When this had been done, Watson could barely beat a ten years old. It had not yet reached the level of a Jeopardy champion. There were too many questions it answered wrong, even if it was fast. The problem was often that Watson did not understand the kind of answer it should give. For example, when a month was required Watson could give the noun of a person as answer. That is when machine learning came in. Watson was fed with lots of Jeopardy questions with their right answer. Then an associated algorithm enabled it to give more importance to some words compared to others, understand the kind of answer expected for a given category.

Was it good enough? Not yet. The last critical point was to add some online learning (real time learning during a Jeopardy game). Sometimes, Watson would give the same answer than a candidate had given previously, when the candidate was wrong. Watson had to eliminate this answer from itss computations. Moreover it would help the computer to understand for a given category what kind of answer is expected after knowing the first answers given.
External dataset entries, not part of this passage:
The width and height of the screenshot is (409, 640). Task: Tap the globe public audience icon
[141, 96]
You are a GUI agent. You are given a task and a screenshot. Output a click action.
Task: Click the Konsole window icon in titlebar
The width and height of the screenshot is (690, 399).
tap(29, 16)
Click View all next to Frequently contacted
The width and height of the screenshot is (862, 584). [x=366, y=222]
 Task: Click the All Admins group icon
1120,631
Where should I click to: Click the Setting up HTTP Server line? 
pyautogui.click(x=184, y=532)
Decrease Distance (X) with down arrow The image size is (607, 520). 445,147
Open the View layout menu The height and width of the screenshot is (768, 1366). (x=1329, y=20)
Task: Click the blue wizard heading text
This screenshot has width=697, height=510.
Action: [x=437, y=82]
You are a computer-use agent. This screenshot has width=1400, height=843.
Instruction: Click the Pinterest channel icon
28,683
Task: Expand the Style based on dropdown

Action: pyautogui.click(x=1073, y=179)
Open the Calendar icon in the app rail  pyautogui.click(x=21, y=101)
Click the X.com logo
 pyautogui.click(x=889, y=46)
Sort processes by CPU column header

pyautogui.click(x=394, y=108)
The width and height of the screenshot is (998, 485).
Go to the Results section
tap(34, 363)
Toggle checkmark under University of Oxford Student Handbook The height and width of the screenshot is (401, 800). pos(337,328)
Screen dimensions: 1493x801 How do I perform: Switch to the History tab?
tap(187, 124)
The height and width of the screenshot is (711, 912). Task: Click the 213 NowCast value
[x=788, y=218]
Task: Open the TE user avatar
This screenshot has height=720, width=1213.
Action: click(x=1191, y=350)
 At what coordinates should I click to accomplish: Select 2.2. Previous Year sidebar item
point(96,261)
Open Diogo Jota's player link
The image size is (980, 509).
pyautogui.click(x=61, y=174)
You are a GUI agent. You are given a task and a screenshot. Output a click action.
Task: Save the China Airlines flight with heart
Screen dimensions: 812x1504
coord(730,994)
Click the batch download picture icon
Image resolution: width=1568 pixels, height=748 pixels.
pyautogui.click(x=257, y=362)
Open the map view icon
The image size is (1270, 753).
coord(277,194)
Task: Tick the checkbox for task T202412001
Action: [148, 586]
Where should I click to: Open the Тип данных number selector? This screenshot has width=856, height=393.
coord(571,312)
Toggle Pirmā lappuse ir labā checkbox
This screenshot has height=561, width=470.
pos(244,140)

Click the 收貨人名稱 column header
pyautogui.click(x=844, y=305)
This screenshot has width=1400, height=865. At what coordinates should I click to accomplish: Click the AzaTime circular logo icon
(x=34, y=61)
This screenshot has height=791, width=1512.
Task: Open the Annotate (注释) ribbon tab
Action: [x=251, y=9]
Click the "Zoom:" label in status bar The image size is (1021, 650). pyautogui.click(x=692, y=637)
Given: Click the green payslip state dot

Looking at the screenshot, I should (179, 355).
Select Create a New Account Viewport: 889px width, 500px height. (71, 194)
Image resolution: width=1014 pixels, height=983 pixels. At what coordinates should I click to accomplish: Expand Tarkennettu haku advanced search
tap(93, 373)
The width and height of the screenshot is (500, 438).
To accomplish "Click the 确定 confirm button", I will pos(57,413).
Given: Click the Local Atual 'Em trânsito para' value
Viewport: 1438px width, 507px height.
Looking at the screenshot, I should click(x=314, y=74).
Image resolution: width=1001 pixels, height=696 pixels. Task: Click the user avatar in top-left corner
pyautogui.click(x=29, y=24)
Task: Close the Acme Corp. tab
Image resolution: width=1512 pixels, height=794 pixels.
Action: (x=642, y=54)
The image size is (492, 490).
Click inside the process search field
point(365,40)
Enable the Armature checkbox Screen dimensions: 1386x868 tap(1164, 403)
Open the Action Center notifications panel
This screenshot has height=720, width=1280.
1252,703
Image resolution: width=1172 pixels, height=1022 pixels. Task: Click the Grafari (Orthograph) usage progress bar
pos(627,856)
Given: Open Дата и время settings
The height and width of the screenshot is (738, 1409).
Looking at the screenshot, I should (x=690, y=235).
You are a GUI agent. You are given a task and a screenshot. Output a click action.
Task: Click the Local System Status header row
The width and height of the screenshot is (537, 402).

Watson competing against the two greatest Jeopardy champion. Image : IBM

In early 2011, Watson was ready for its well-know exhibition match. Its opponents were Ken Jennings who had the longest unbeaten run at 74 winning appearances and Brad Rutter who had earned the biggest prize pot with a total of $3.25 million. Ironically some considered Rutter and Jennings Jeopardy-winning machines.

By the end of the first of the special exhibition match shows, the score was tied and no one could guess the final outcome. Then Double Jeopardy started. Watson powered through questions, winning even with answers it was far from convinced about, and placing odd bets that came good. By the end of the second episode, it had $25,000 more than its closest opponent, Rutter.

At the end of the third episode, all three correctly answered the last question "William Wilkinson's 'An account of the principalities of Wallachia and Moldavia' inspired this author's most famous novel" with "who is Bram Stoker?" but Jennings appended his response with: "I for one welcome our new computer overlords". He, and Rutter, had lost to Watson.

Now IBM is trying to adapt Watson for a more business-like use. For example, they are trying to transform it into a healthcare assistant for doctors where after describing your symptoms, Watson would find the probable disease you have and propose the medicines you should use.